Dice Carla Lonzi, critica d’arte, teorica del femminismo, “inventrice“ dell’autocoscienza e autrice di ricerche sull’argomento: ”La domanda a questo punto è: come poteva esistere un gruppo condotto da donne ma comprendente anche uomini? E che tipo di uomini li frequentavano? Corneille, La Rochefoucault, La Fontaine erano della partita, ma ci sono un sacco di autori sconosciuti con cui sembra le Preziose (così venivano chiamate queste dame) avessero rapporti più stretti. Come questi uomini accettavano un orientamento femminile? E perché? Era bello, divertente, piacevole dipendere dal giudizio di dame attente e piene di risorse? Fino a che punto?” (da Armande sono io, Carla Lonzi,1992).Le Preziose definirono dei canoni d’amore ispirati in parte al modello cortese della cavalleria che richiedeva di prestare attenzione ai sentimenti della donna amata, per cui era richiesta una prova di fedeltà, nel cercare una comunione di sentimenti e di interessi intellettuali: quella che potremmo chiamare intesa dell’anima. Un amore che assomigliasse sempre più ad una amicizia affettuosa, ad una complicità. Era convinzione profonda di queste donne che l’intelligenza di un uomo fosse più ampia e più profonda se almeno una volta nella sua vita egli avesse amato una donna. E che la capacità di comportarsi con gusto e delicatezza era una qualità di cui solo le donne potevano essere insegnanti. Esse elaborarono una vera e propria grammatica dei sentimenti; ogni sfumatura di sentimento veniva distinta da un’altra e descritta con molta precisione. E tuttavia non abbandonarono mai il valore di una misura ragionevole nei sentimenti. Niente a che vedere con l’amore folle, che rende ciechi. L’amore era per loro una intesa di cuore e ragione.

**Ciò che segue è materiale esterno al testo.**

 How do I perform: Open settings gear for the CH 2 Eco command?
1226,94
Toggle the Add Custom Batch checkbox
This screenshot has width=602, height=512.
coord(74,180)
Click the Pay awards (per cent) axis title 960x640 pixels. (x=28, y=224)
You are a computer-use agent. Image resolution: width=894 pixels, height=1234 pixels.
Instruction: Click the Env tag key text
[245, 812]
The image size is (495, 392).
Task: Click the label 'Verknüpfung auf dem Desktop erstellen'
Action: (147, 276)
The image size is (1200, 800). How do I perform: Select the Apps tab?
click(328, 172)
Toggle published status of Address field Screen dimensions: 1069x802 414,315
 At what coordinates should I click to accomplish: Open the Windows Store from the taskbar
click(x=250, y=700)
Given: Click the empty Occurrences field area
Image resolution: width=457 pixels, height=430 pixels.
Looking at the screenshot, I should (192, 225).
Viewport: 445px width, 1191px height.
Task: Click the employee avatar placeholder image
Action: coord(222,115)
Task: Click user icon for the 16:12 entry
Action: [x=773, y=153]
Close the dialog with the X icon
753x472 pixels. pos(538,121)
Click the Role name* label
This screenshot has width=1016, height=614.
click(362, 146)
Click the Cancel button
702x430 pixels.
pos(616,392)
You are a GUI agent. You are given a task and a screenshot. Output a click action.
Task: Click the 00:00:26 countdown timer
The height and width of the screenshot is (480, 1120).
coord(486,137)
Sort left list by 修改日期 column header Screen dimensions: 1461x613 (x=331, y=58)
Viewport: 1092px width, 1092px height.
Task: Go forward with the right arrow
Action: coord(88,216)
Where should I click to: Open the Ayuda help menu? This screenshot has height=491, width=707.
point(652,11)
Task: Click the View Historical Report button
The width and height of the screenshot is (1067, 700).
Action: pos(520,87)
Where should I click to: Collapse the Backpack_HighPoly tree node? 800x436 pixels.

Negli scritti più radicali sostennero-ma non tutte- che questo amore doveva bandire ogni rapporto carnale. Questa loro posizione le portò a rifiutare il matrimonio come una istituzione inutile, lo definivano come shoc, alcune sostennero il divorzio. Discussero molto sul significato per loro di mettere al mondo i figli. Proposero di purificare il linguaggio parlato e quello scritto, volevano renderlo meno volgare. La loro riforma del linguaggio ebbe molta influenza sulla cultura del tempo.

Fu Madelaine de Scudéry ad avviare lo stile di pensiero delle Preziose attorno al 1650.
In seguito Moliere prenderà di mira questo movimento delle Preziose ridicolizzandole nella commedia “Le femmes savantes”, un po’ come è successo qualche secolo dopo al femminismo, ma è chiaro che cambiare suscita sempre una reazione e ci troviamo ancora a ridere davanti a una comica che recita:”Voleva il mio corpo, ma non la mia anima!” Intanto siamo ogni giorno a contare i casi di femminicidio.